### Data shown
◇ ◇ ◇
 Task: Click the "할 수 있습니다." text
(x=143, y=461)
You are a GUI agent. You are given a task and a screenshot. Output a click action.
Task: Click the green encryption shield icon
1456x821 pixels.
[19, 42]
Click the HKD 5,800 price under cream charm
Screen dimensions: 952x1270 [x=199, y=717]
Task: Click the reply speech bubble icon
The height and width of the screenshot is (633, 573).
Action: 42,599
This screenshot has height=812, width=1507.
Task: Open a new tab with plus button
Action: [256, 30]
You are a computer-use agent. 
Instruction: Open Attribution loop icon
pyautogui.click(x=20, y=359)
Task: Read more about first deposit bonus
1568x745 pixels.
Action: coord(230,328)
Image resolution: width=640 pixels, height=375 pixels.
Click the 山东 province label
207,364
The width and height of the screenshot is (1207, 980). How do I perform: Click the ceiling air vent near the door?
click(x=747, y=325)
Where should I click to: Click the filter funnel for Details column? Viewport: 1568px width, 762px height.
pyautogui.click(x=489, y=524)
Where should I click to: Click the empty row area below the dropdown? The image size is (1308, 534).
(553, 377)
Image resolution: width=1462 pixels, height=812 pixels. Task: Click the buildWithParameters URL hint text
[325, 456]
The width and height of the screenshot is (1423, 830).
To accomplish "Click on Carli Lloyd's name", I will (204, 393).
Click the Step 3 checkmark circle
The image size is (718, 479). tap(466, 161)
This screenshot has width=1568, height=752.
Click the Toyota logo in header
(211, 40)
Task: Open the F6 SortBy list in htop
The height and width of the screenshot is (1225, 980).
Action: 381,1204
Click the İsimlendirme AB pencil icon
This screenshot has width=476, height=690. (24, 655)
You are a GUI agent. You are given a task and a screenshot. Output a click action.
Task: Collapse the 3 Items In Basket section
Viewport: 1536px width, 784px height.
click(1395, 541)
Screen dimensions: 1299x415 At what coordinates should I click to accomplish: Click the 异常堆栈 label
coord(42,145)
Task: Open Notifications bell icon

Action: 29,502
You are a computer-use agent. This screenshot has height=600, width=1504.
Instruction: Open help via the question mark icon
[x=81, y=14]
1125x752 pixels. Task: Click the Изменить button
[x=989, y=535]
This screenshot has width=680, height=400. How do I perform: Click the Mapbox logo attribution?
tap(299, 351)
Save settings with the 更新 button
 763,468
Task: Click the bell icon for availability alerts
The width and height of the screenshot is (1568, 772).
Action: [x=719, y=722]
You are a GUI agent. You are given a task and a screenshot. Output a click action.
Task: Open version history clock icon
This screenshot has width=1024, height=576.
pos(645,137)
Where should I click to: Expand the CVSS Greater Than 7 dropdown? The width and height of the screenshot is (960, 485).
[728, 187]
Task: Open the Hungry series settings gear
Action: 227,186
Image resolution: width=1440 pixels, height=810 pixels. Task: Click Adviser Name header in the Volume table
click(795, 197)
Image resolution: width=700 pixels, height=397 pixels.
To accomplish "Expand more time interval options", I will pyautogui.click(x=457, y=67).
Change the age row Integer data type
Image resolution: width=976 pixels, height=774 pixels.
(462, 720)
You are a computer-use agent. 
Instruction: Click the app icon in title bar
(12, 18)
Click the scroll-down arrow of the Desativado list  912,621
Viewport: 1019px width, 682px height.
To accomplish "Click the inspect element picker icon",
◇ ◇ ◇
### What the task asks
Please print the data above exactly as it appears.

### Output for this task
 Task: Click the "할 수 있습니다." text
(x=143, y=461)
You are a GUI agent. You are given a task and a screenshot. Output a click action.
Task: Click the green encryption shield icon
1456x821 pixels.
[19, 42]
Click the HKD 5,800 price under cream charm
Screen dimensions: 952x1270 [x=199, y=717]
Task: Click the reply speech bubble icon
The height and width of the screenshot is (633, 573).
Action: 42,599
This screenshot has height=812, width=1507.
Task: Open a new tab with plus button
Action: [256, 30]
You are a computer-use agent. 
Instruction: Open Attribution loop icon
pyautogui.click(x=20, y=359)
Task: Read more about first deposit bonus
1568x745 pixels.
Action: coord(230,328)
Image resolution: width=640 pixels, height=375 pixels.
Click the 山东 province label
207,364
The width and height of the screenshot is (1207, 980). How do I perform: Click the ceiling air vent near the door?
click(x=747, y=325)
Where should I click to: Click the filter funnel for Details column? Viewport: 1568px width, 762px height.
pyautogui.click(x=489, y=524)
Where should I click to: Click the empty row area below the dropdown? The image size is (1308, 534).
(553, 377)
Image resolution: width=1462 pixels, height=812 pixels. Task: Click the buildWithParameters URL hint text
[325, 456]
The width and height of the screenshot is (1423, 830).
To accomplish "Click on Carli Lloyd's name", I will (204, 393).
Click the Step 3 checkmark circle
The image size is (718, 479). tap(466, 161)
This screenshot has width=1568, height=752.
Click the Toyota logo in header
(211, 40)
Task: Open the F6 SortBy list in htop
The height and width of the screenshot is (1225, 980).
Action: 381,1204
Click the İsimlendirme AB pencil icon
This screenshot has width=476, height=690. (24, 655)
You are a GUI agent. You are given a task and a screenshot. Output a click action.
Task: Collapse the 3 Items In Basket section
Viewport: 1536px width, 784px height.
click(1395, 541)
Screen dimensions: 1299x415 At what coordinates should I click to accomplish: Click the 异常堆栈 label
coord(42,145)
Task: Open Notifications bell icon

Action: 29,502
You are a computer-use agent. This screenshot has height=600, width=1504.
Instruction: Open help via the question mark icon
[x=81, y=14]
1125x752 pixels. Task: Click the Изменить button
[x=989, y=535]
This screenshot has width=680, height=400. How do I perform: Click the Mapbox logo attribution?
tap(299, 351)
Save settings with the 更新 button
 763,468
Task: Click the bell icon for availability alerts
The width and height of the screenshot is (1568, 772).
Action: [x=719, y=722]
You are a GUI agent. You are given a task and a screenshot. Output a click action.
Task: Open version history clock icon
This screenshot has width=1024, height=576.
pos(645,137)
Where should I click to: Expand the CVSS Greater Than 7 dropdown? The width and height of the screenshot is (960, 485).
[728, 187]
Task: Open the Hungry series settings gear
Action: 227,186
Image resolution: width=1440 pixels, height=810 pixels. Task: Click Adviser Name header in the Volume table
click(795, 197)
Image resolution: width=700 pixels, height=397 pixels.
To accomplish "Expand more time interval options", I will pyautogui.click(x=457, y=67).
Change the age row Integer data type
Image resolution: width=976 pixels, height=774 pixels.
(462, 720)
You are a computer-use agent. 
Instruction: Click the app icon in title bar
(12, 18)
Click the scroll-down arrow of the Desativado list  912,621
Viewport: 1019px width, 682px height.
To accomplish "Click the inspect element picker icon",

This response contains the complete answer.